Hayden and Bellinger's comments were reported in a New York Times article that revealed the existence of the "kill list" and the "nominations process" behind it. This was clearly approved by the White House, which set up an interview with Obama's national security adviser, Thomas Donilon, in which he lauded his boss as a decisive, hands-on leader. "He's a president who is quite comfortable with the use of force on behalf of the United States," Donilon said.

In this election year, national security is one of Obama's few trump cards. A recent CNN poll gave him a 52% to 36% edge over Mitt Romney on the question of who would make the best Commander-In-Chief. A Washington Post survey found that 83% of voters, including 77% of self-described liberal Democrats, support the use of drones to combat terrorism.

The Obama campaign has played to this strength.
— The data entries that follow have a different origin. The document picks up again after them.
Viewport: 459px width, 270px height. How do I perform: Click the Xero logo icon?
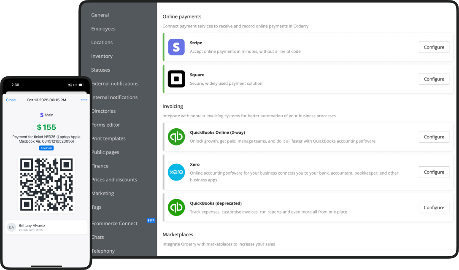176,172
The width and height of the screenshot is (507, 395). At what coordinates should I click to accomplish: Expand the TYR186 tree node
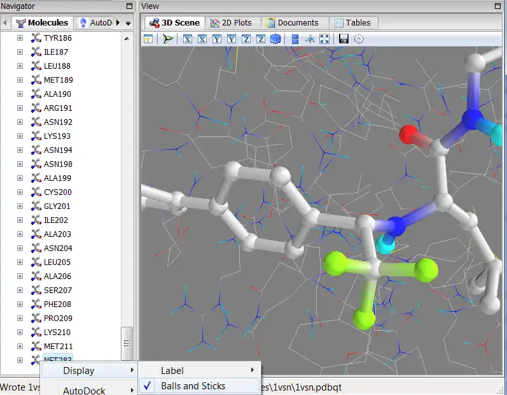(20, 38)
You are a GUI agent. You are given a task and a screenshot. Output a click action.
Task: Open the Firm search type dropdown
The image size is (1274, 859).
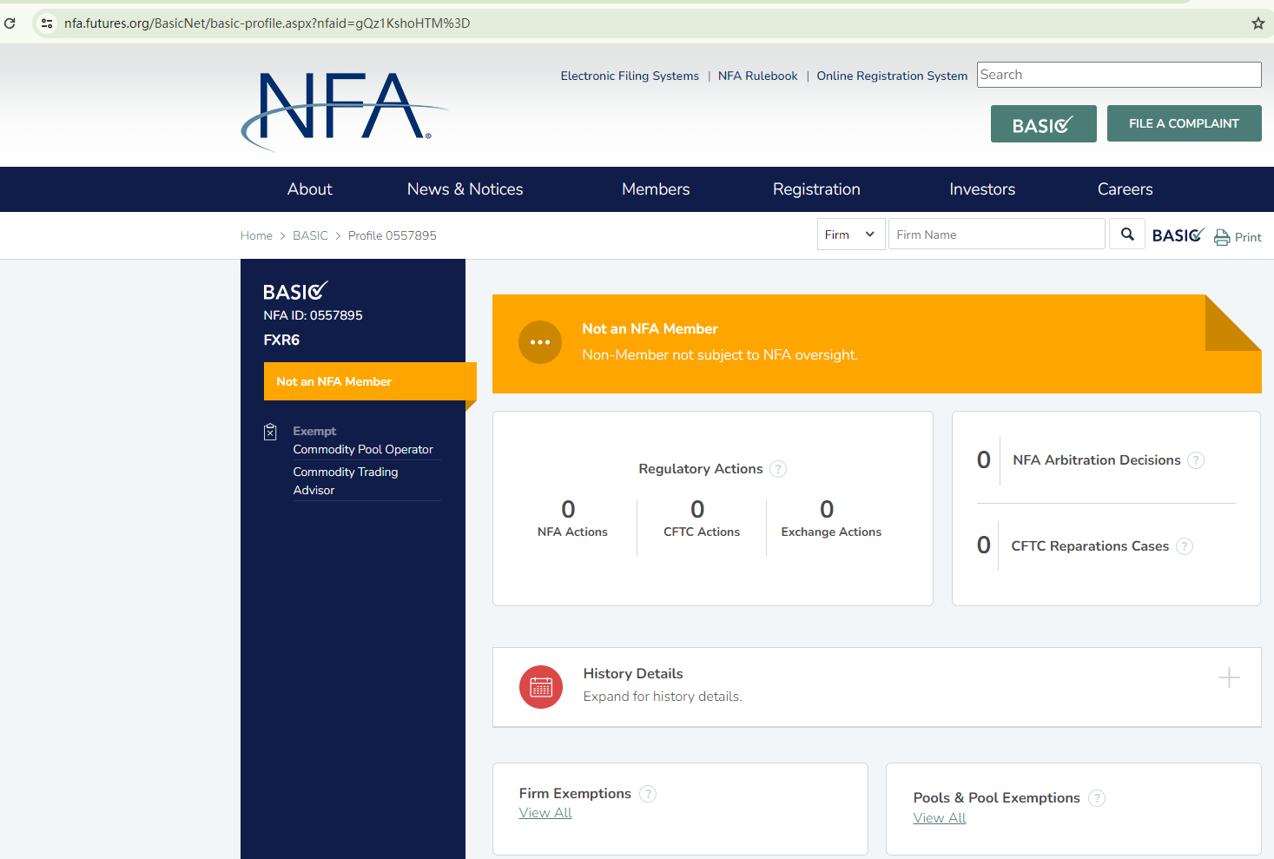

Vice-President Joe Biden has offered a "bumper-sticker" summation of the administration's achievements: "Osama bin Laden is dead and General Motors is alive." Romney's team briefly complained that Obama's trip to Afghanistan on the anniversary of bin Laden's death was a stunt, with some justification, but soon dropped the subject. For once, the ads portraying a rival as weak on national security are being run by the Democratic Party.

Democrats can barely contain their glee. Peter Bergen of the New America Foundation wrote a New York Times editorial extolling Obama as a "warrior president- one of the most militarily aggressive American leaders in decades". Michael O'Hanlon of the Brookings Institution argued that Obama has had "a better first term in the White House on foreign policy than any Democrat going back to Truman, and frankly better than most Republicans' first terms as well".

There has been criticism from the left, but their voices are easily dismissed as marginal. "Obama has normalised assassination for a lot of liberals who would have been outraged if it was President McCain- they are deafeningly silent on this issue," observed reporter Jeremy Scahill of The Nation.

Civil rights lawyer Glenn Greenwald, writing in Salon, argued that Democrats must shoulder their share of the blame for the deaths of civilians in drone attacks. "Obama has converted what were just recently highly divisive and controversial right-wing Assaults on Our Values into fully entrenched bipartisan consensus. But worse than that, he has put a prettier and more palatable face on extremely ugly policies."

Dennis C Blair, former director of national intelligence, said drone attacks will continue as long as support lasts. "It is the politically advantageous thing to do – low cost, no US casualties, gives the appearance of toughness," he told the New York Times. "It plays well domestically, and it is unpopular only in other countries. Any damage it does to the national interest only shows up over the long term."